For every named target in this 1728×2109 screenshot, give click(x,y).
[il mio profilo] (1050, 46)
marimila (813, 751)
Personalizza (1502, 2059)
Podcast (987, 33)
────────────────
To do
Reply with every line of the material above, unaltered.

Finished task
For every named target in this 1728×2109 screenshot, give click(x,y).
[il mio profilo] (1050, 46)
marimila (813, 751)
Personalizza (1502, 2059)
Podcast (987, 33)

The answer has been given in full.